On September 2, 490 BC, Pheidippides, Greek hero and inspiration for the modern marathon, died completing his run from Marathon to Athens. An excerpt from the article:
"Many runners are familiar with the story surrounding the origins of the modern marathon. As the well-worn legend goes, after the badly outnumbered Greeks somehow managed to drive back the Persians who had invaded the coastal plain of Marathon, an Athenian messenger named Pheidippides was dispatched from the battlefield to Athens to deliver the news of Greek victory. After running about 25 miles to the Acropolis, he burst into the chambers and gallantly hailed his countrymen with “Nike! Nike! Nenikekiam” (“Victory! Victory! Rejoice, we conquer!”). And then he promptly collapsed from exhaustion and died. Turns out, however, the story is bigger than that. Much bigger.

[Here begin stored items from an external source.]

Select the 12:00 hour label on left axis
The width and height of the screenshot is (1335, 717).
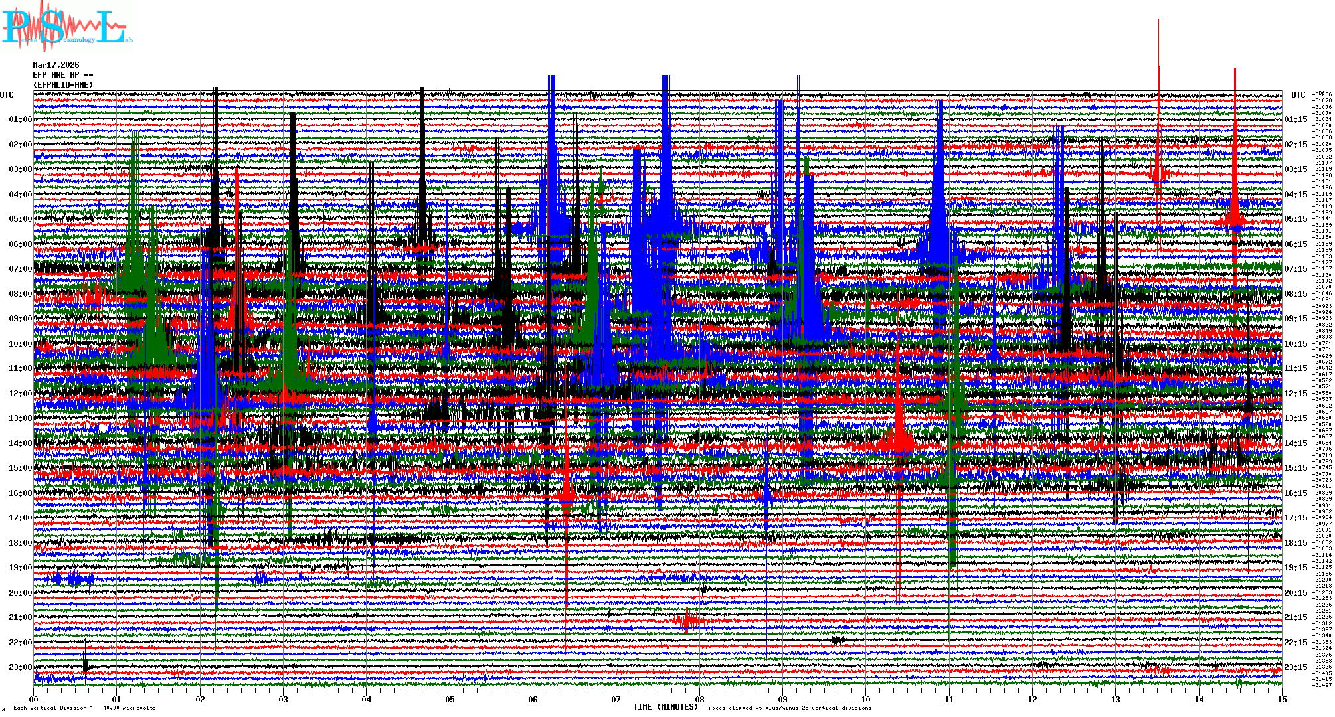click(x=20, y=394)
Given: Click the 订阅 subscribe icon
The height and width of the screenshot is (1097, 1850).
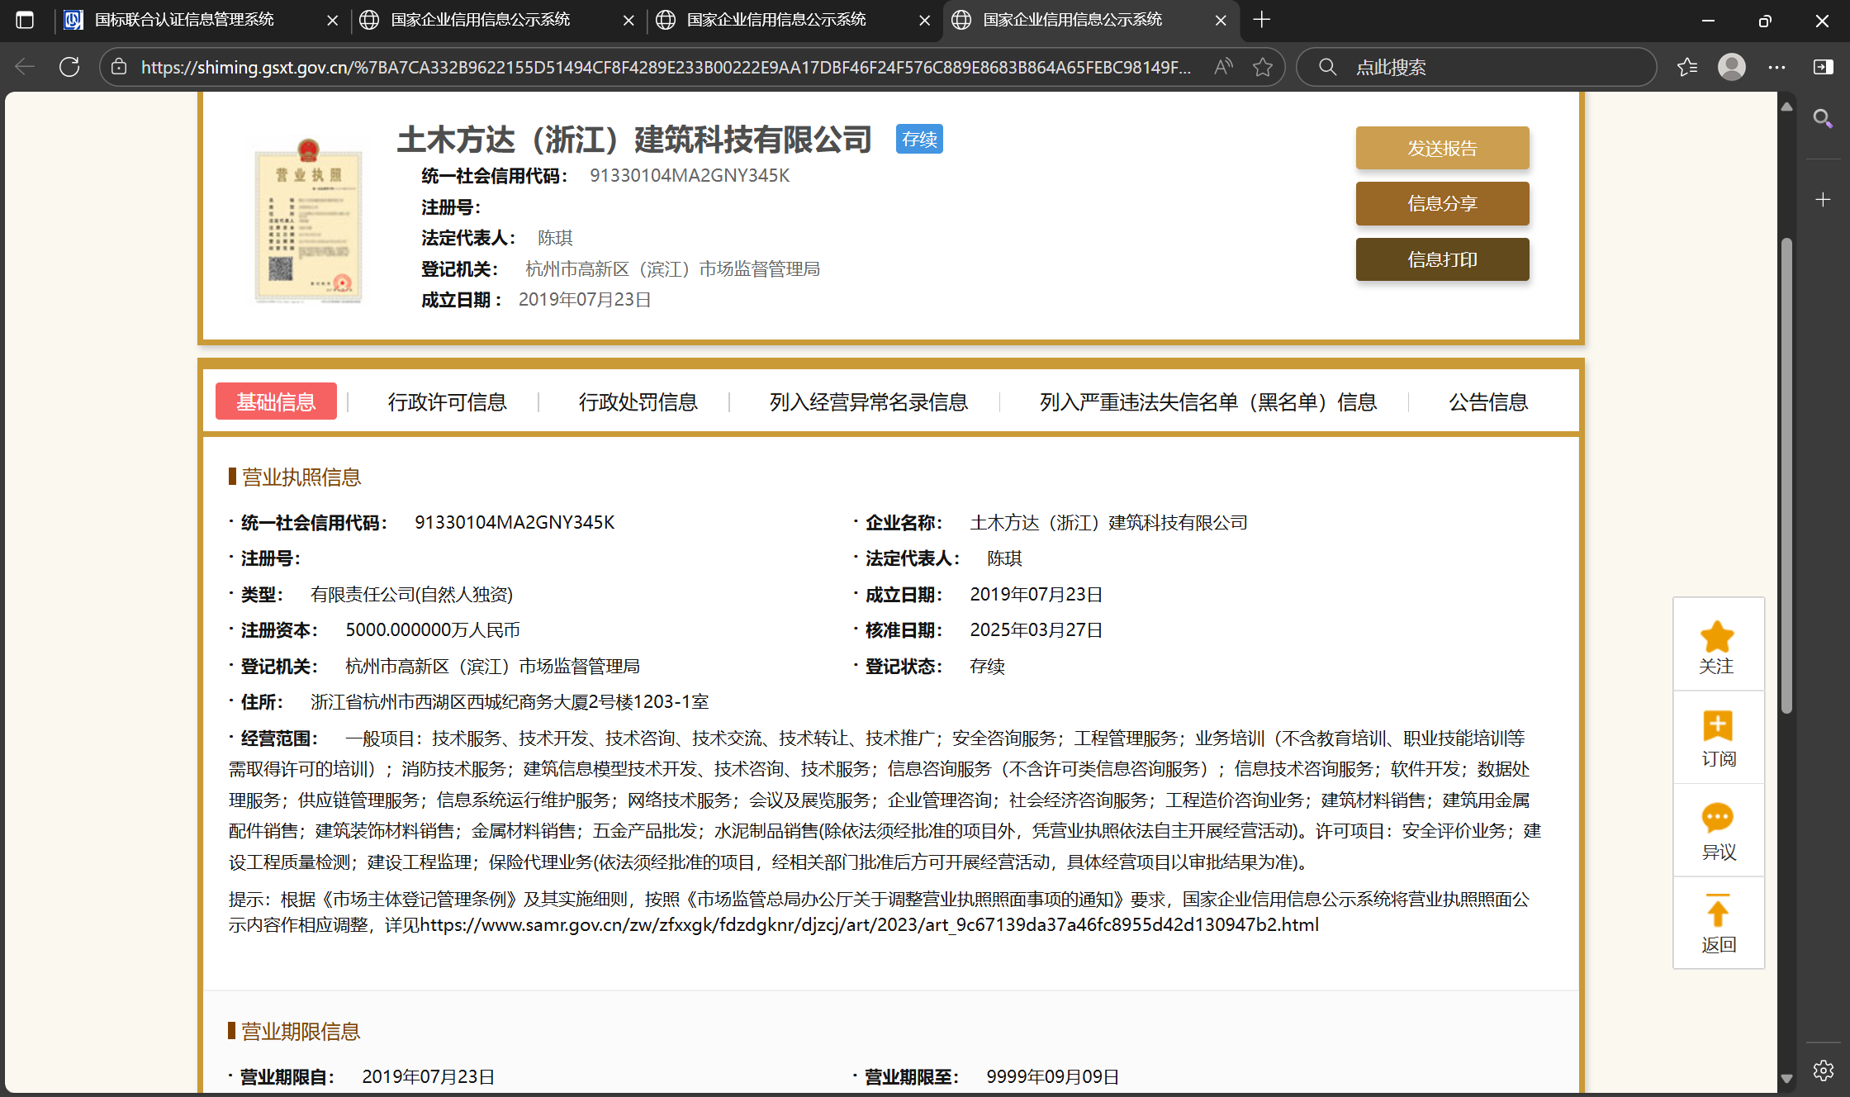Looking at the screenshot, I should [x=1718, y=727].
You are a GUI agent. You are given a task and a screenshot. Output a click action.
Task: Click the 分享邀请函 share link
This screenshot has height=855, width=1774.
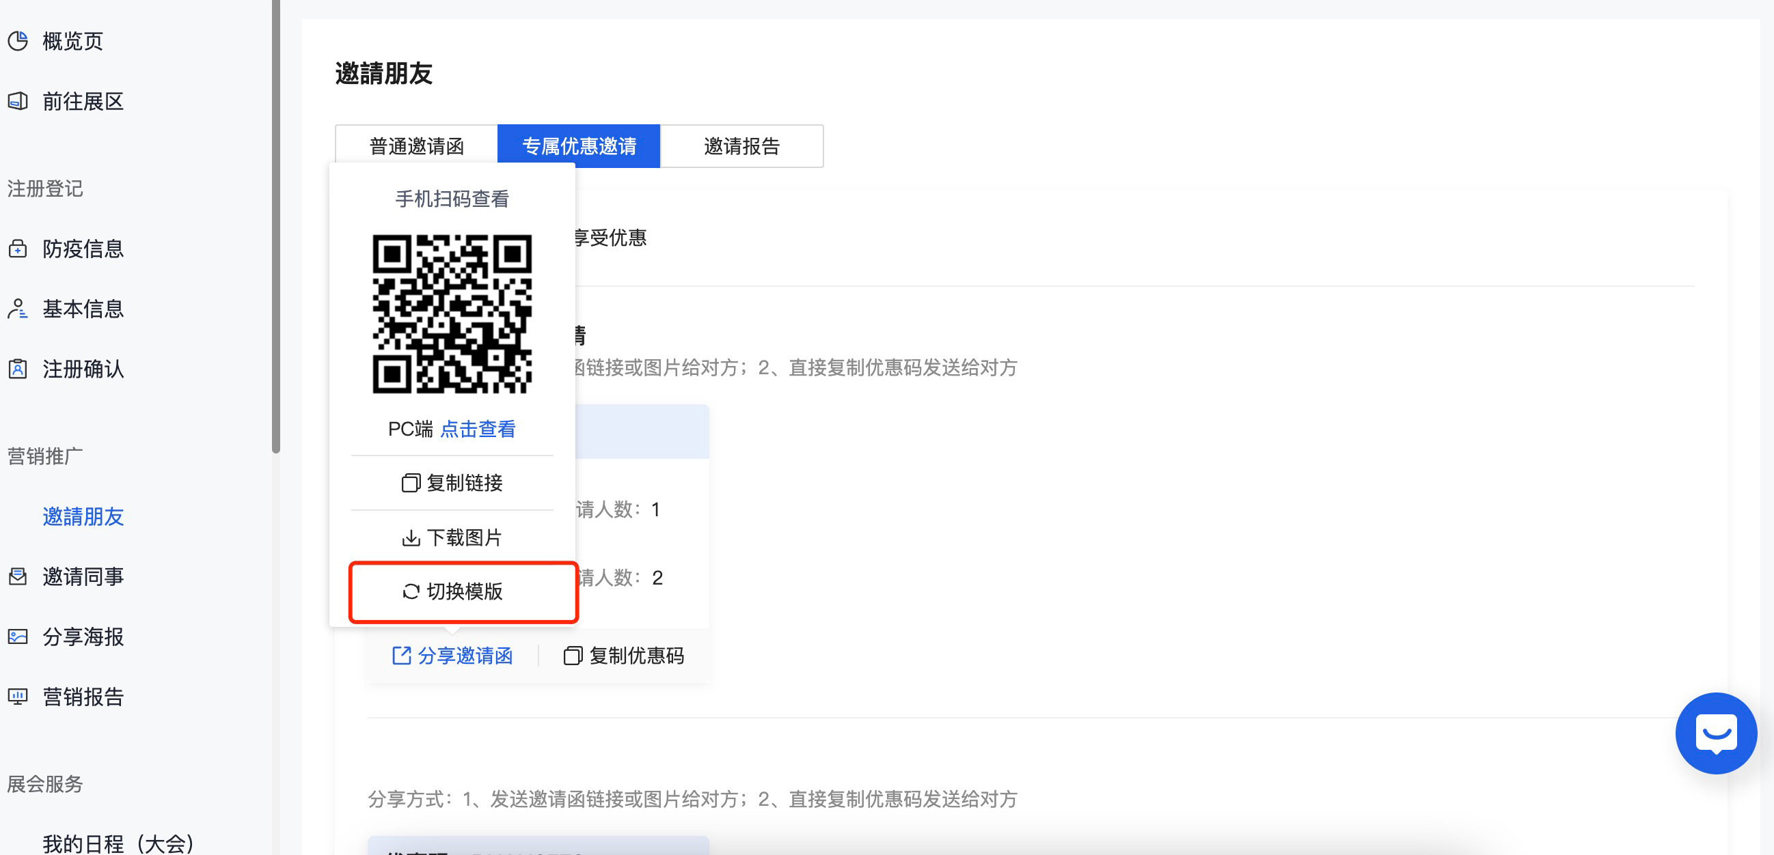[452, 656]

The whole idea of recreating an ancient voyage was fantastic to me. Looking for an excuse to visit the country of my ancestors, I signed up for the little-known Spartathlon in 2014, an ultramarathon from Athens to Sparta that roughly follows the path of the real Pheidippides. It felt like the right way to tell his story—the actual story of the marathon. Here’s what I discovered:
Pheidippides was not a citizen athlete, but a hemerodromos: one of the men in the Greek military known as day-long runners. What they did was considered beyond competition, more akin to something sacred. Much is written about the training and preparation of Olympic athletes, and quite detailed accounts of the early Greek Games exist. Comparatively little is recorded of the mysterious hemerodromoi other than that they covered incredible distances on foot, over rocky and mountainous terrain, forgoing sleep if need be in carrying out their duties as messengers...
...The story that everyone is familiar with is that of Pheidippides running from the battlefield of Marathon to Athens to announce Greek victory, a distance of about 25 miles. But first he ran from Athens to Sparta, to gather Spartan troops to help the Athenians in combat against the Persians. The distance was much more than a single marathon, more like six marathons stacked one upon the other, some 150 miles.
At the modern-day Spartathlon, I’d supposedly retrace those steps. It is a demanding race with aggressive cutoff times. Runners must reach an ancient wall at Hellas Can factory, in Corinth—50.33 miles—within nine hours and 30 minutes or face elimination. For comparison, many 50-mile ultramarathons have cutoff times of 13 or 14 hours to complete the race in its entirety.
At the start, I was surrounded by 350 warriors huddled in the predawn mist at the foot of the Acropolis of Athens. For me the quest was deeply personal. I’d been waiting a lifetime to be standing in this place. I would finally run alongside my ancient brother, Pheidippides, albeit two and a half millennia in his wake. The starting gun went off, and away we went, into the streets crowded with morning traffic. Policemen were stationed at most of the main intersections to stop vehicles, but after crossing streets we runners had to run on the sidewalks, avoiding stray dogs, trash cans, and meandering pedestrians."